Updated on January 15, 2014
Painting by Taras' father, famed Ukrainian artist, Ivan Ivanovich Loboda
Painting by Taras' father, famed Ukrainian artist, Ivan Ivanovich Loboda

Understanding Art Composition

What is the element of designing? Do you know? As a painter, you should be able to ask yourself that very question. The element of design believe it or not, is one of your main motivational reasons behind painting an object in the first place. Did you know that? Well it is true. Do you know why that is? If you are new to the art world, and are just starting to paint, write poetry, or any artistic expression- please allow me to explain to you, the basic elements and principles of design.

Great artists; classically train or otherwise, have a sound vision of what their main focus of design will be. Especially when they decide to create a project, that may or may not have their name of it. It is called the element of design. It is that element in which something ordinary, can be bent into something magical. However, if an artist does not truly understand the basic principles of design, how then do you suppose they are capable of perceiving an idea in the first place? Not even Van Gogh was that talented of a painter, to assume he could paint something, and not know the space from where his ideas were coming from. As an artists, I'm sure you would rather create something to bear meaning. That can be reflected as something unique and spiritual, for the rest of us to see and share.

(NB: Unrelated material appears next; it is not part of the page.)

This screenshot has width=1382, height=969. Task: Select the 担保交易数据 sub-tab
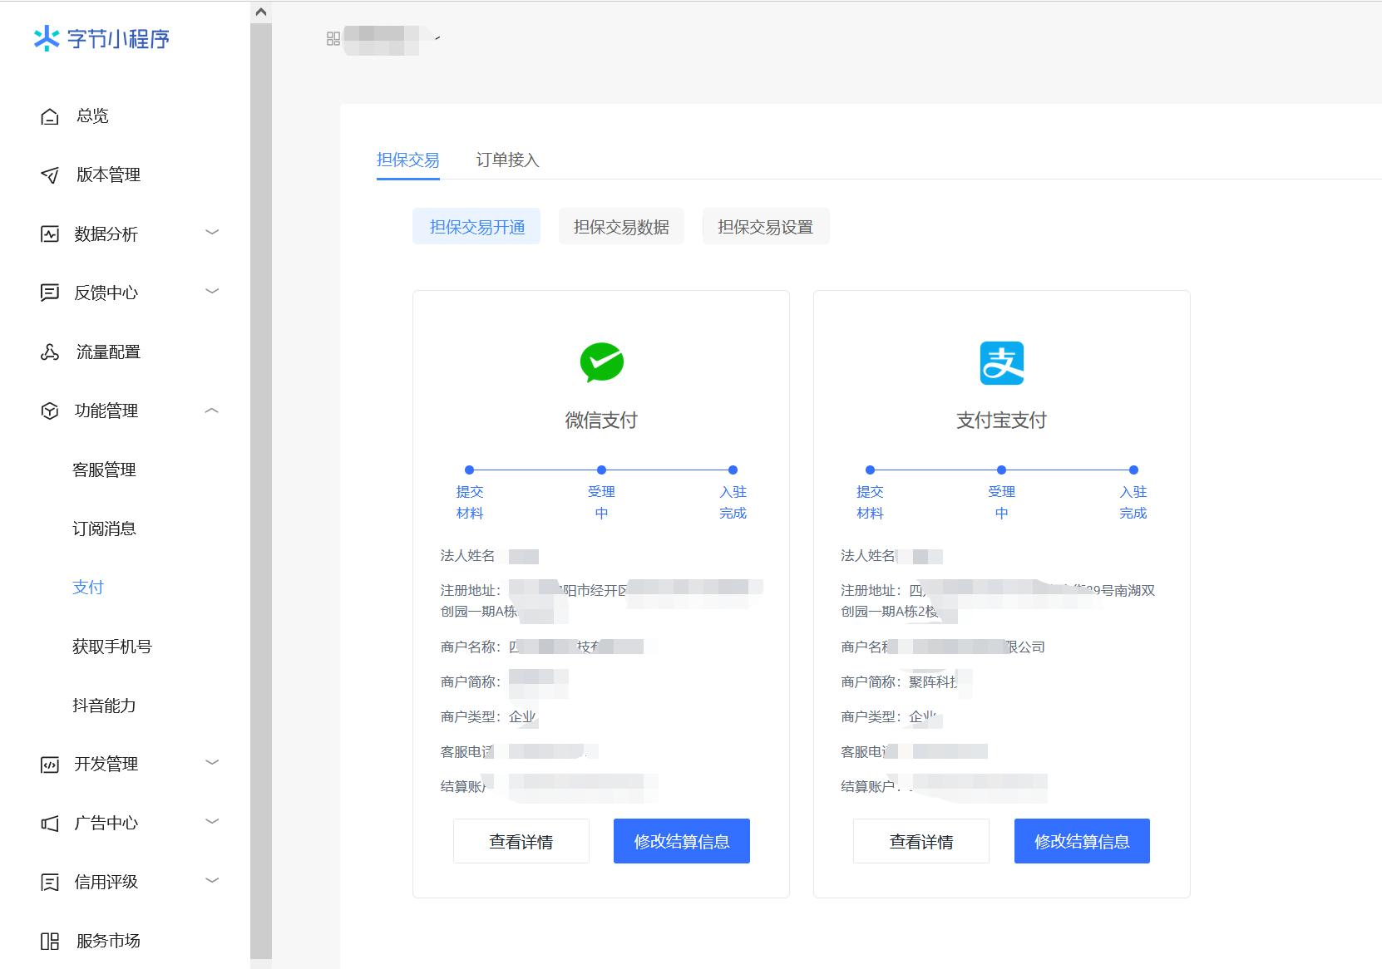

The first step to painting is realizing that nobody in the art world agrees to what the element of design is. Currently, not even the basic elementary levels of education can agree on certain definitions, when it comes to terms and definitions to speak art lingo. There claims are, "the less we "confuse" the students the better." Which I can agree to, but, don't stop teaching the basics. The simple basics to applying constructive inspirations, is to start with an idea. The next step is then to study that idea, and applying it to your creation. For some really fun and interesting tips with regards to applying yourself, I would go to the Percy Principles of Composition, read it and enjoy.

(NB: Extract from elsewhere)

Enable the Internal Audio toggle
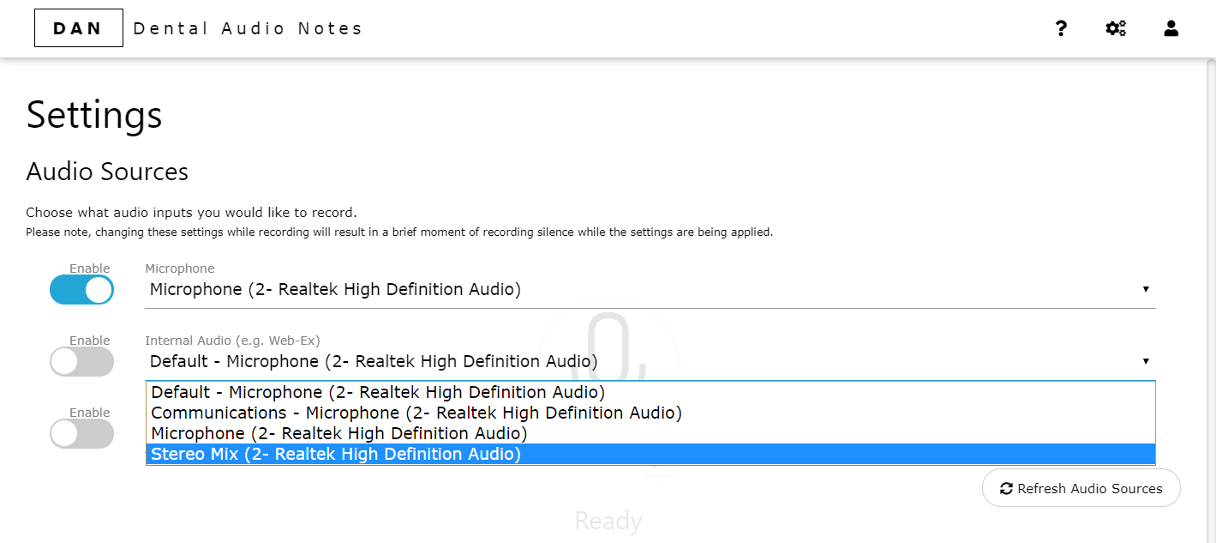Screen dimensions: 1216x543 (x=82, y=362)
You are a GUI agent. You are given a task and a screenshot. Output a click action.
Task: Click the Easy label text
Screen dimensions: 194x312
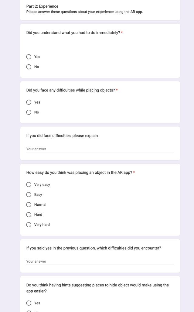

Loboda's Titianna Collection

  • I chose Taras Loboda's Titianna, or the Lady in Red as I like to call her, as an example of how these basic definitions come together, to define meaning. Taras Loboda is a classically trained artist. However, it takes someone with a gifted talent, to be able to completely transform something ordinary, into something magical. From the moment Taras started this collection, you can tell that he had a clear idea of what his element of design was going to be. It is also obvious that he wanted certain principles to burst forth from his painting, and for them to breath life out among his audiences. When you physically gaze upon these paintings, which a computerized photograph does not even come close to looking like the actual work itself, you get a clear sense of his vision. From (the elements of) the ravishing red hues, to heavy (depth) of her cloaked veil..., Taras Loboda's, Titianna collection has left his international fan club, begging for more.


Professor Bartel's Visual Effects and Principles of Design

ELEMENTS AND PRINCIPLES OF DESIGN from Marvin Bartel, a retired art professor and ceramic artist.

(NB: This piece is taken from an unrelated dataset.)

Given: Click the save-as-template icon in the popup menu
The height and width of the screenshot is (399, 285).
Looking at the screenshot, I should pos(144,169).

Professor Bartel teaches that

"An element is one of those most basic visible things. In science, the elements are on the periodic chart. In art, it is an element if it is visible and there is nothing more simple or basic to define it. For example, color and value are very different elements, but they always exist in combination with each other. For that matter, color always exist in combination with "saturation", but nobody includes "saturation" in their list of elements, but value is one every list. Saturation (intensity) sometimes shows up in the description of a principle, but generally saturation is neither an element or a principle."

Professor Bartel on his two Principles of Design, which I find to be the most accurate and simplistic definitions;

1. A principle can be used to describe an operational cause and effect such as "bright things come forward and dull things recede".

2. On the other hand, a principle can describe a high quality standard to strive for such as "unity is better than chaos" or "variation beats boredom" in a painting. So, the same word, "principle" can be used for very different purposes.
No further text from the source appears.